Background: The ACTIVE Dialysis trial of extended hours (≥24 hours per week) versus standard hours (≤18 hours per week) haemodialysis demonstrated a significant improvement in QOL as measured by Short Form-36 (SF-36) Physical Component Summary (PCS) and Mental Component Summary (MCS).
Methods: The ACTIVE Dialysis trial was an open-label randomised, blinded endpoint assessment trial. Two hundred participants were enrolled from four countries and randomised to 12 months of standard or extended hours dialysis. The SF-36 was administered by a blinded interviewer at 3-month intervals. Mean difference between extended and standard arms was assessed by mixed linear regression. The overall effect sizes (Cohen’s d: where 0.2-0.5 is a small effect, 0.5-0.8 a moderate effect and >0.8 a large effect) were calculated as the ratio of mean difference to standard deviation. Subgroup variables were added to the regression model with an interaction with treatment group to test for effect modification.

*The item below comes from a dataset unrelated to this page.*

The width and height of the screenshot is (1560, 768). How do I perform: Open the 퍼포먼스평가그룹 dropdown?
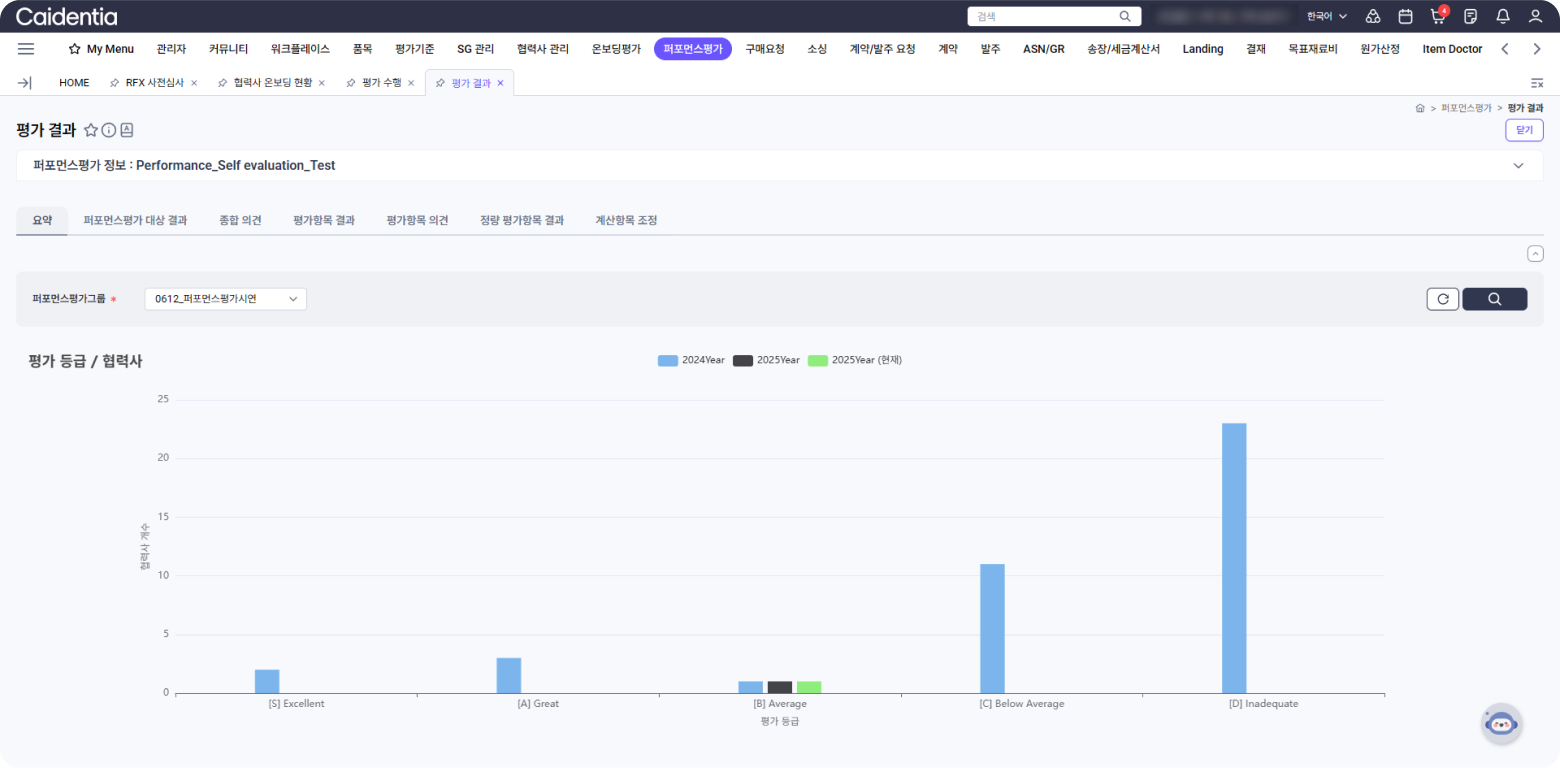pyautogui.click(x=226, y=299)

Results: Extended hours dialysis was associated with significant improvement in PCS (2.30 [95% CI 0.55-4.06]; p=0.010) and MCS (2.54 [95% CI 0.48-4.60]; p=0.016). The effect size on both measures was small (PCS 0.24 [95%CI 0.06-0.42; p=0.010], MCS 0.24 [95%CI 0.04-0.43; p=0.016]). The effect of extended hours dialysis did not vary significantly by baseline score, region (China vs Australia, Canada, New Zealand), dialysis location (home vs in-centre/satellite) or dialysis vintage (≤6 months vs >6 months).
Conclusions: Extended hours dialysis leads to a small improvement in physical and mental QOL. These effects did not differ significantly between key demographic and clinical subgroups.
Dr Smyth is a nphrologist and PhD candidate at The George Institute for Global Health. His research interests include dialysis, especially randomised controlled trial methodology and evidence as well as patient reported outcomes in dialysis patients.